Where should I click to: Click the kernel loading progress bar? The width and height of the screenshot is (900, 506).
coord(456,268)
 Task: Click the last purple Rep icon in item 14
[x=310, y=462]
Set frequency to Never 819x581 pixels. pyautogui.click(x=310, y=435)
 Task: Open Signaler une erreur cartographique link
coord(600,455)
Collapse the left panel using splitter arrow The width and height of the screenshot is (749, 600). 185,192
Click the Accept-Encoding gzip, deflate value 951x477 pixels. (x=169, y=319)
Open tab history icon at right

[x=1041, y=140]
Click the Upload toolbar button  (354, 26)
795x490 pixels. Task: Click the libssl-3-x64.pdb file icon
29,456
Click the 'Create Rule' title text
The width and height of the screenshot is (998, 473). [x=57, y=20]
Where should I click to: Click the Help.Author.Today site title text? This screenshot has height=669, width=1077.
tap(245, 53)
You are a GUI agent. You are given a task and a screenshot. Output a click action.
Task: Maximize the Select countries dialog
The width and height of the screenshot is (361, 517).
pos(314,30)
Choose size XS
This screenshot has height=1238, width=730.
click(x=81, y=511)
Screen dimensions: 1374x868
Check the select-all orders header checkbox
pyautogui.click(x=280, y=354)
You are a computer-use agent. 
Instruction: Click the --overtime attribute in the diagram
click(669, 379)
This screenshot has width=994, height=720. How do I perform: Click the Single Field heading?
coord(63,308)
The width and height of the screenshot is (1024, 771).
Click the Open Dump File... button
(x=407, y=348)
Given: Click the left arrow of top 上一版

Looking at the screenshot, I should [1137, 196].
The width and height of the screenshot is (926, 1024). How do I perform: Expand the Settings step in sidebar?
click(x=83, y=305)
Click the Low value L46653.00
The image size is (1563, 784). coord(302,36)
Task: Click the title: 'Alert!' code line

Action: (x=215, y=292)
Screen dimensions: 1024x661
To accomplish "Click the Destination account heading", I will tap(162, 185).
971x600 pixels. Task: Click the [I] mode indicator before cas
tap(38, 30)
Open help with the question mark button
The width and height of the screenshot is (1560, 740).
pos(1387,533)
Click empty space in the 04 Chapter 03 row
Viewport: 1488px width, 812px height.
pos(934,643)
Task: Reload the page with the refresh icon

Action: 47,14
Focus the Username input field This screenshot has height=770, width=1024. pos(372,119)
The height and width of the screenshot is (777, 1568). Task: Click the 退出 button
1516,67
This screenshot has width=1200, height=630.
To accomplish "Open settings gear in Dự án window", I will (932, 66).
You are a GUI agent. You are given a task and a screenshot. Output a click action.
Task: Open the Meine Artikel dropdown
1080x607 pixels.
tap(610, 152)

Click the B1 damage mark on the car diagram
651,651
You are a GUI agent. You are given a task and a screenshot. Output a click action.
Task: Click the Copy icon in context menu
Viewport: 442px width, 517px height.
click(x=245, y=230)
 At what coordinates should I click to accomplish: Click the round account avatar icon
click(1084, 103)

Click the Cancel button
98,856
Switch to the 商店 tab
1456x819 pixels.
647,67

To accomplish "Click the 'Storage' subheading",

______

Activity: Your task is to repeat the entries exactly.

Answer area:
Where should I click to: Click the kernel loading progress bar? The width and height of the screenshot is (900, 506).
coord(456,268)
 Task: Click the last purple Rep icon in item 14
[x=310, y=462]
Set frequency to Never 819x581 pixels. pyautogui.click(x=310, y=435)
 Task: Open Signaler une erreur cartographique link
coord(600,455)
Collapse the left panel using splitter arrow The width and height of the screenshot is (749, 600). 185,192
Click the Accept-Encoding gzip, deflate value 951x477 pixels. (x=169, y=319)
Open tab history icon at right

[x=1041, y=140]
Click the Upload toolbar button  (354, 26)
795x490 pixels. Task: Click the libssl-3-x64.pdb file icon
29,456
Click the 'Create Rule' title text
The width and height of the screenshot is (998, 473). [x=57, y=20]
Where should I click to: Click the Help.Author.Today site title text? This screenshot has height=669, width=1077.
tap(245, 53)
You are a GUI agent. You are given a task and a screenshot. Output a click action.
Task: Maximize the Select countries dialog
The width and height of the screenshot is (361, 517).
pos(314,30)
Choose size XS
This screenshot has height=1238, width=730.
click(x=81, y=511)
Screen dimensions: 1374x868
Check the select-all orders header checkbox
pyautogui.click(x=280, y=354)
You are a computer-use agent. 
Instruction: Click the --overtime attribute in the diagram
click(669, 379)
This screenshot has width=994, height=720. How do I perform: Click the Single Field heading?
coord(63,308)
The width and height of the screenshot is (1024, 771).
Click the Open Dump File... button
(x=407, y=348)
Given: Click the left arrow of top 上一版

Looking at the screenshot, I should [1137, 196].
The width and height of the screenshot is (926, 1024). How do I perform: Expand the Settings step in sidebar?
click(x=83, y=305)
Click the Low value L46653.00
The image size is (1563, 784). coord(302,36)
Task: Click the title: 'Alert!' code line

Action: (x=215, y=292)
Screen dimensions: 1024x661
To accomplish "Click the Destination account heading", I will tap(162, 185).
971x600 pixels. Task: Click the [I] mode indicator before cas
tap(38, 30)
Open help with the question mark button
The width and height of the screenshot is (1560, 740).
pos(1387,533)
Click empty space in the 04 Chapter 03 row
Viewport: 1488px width, 812px height.
pos(934,643)
Task: Reload the page with the refresh icon

Action: 47,14
Focus the Username input field This screenshot has height=770, width=1024. pos(372,119)
The height and width of the screenshot is (777, 1568). Task: Click the 退出 button
1516,67
This screenshot has width=1200, height=630.
To accomplish "Open settings gear in Dự án window", I will (932, 66).
You are a GUI agent. You are given a task and a screenshot. Output a click action.
Task: Open the Meine Artikel dropdown
1080x607 pixels.
tap(610, 152)

Click the B1 damage mark on the car diagram
651,651
You are a GUI agent. You are given a task and a screenshot. Output a click action.
Task: Click the Copy icon in context menu
Viewport: 442px width, 517px height.
click(x=245, y=230)
 At what coordinates should I click to accomplish: Click the round account avatar icon
click(1084, 103)

Click the Cancel button
98,856
Switch to the 商店 tab
1456x819 pixels.
647,67

To accomplish "Click the 'Storage' subheading",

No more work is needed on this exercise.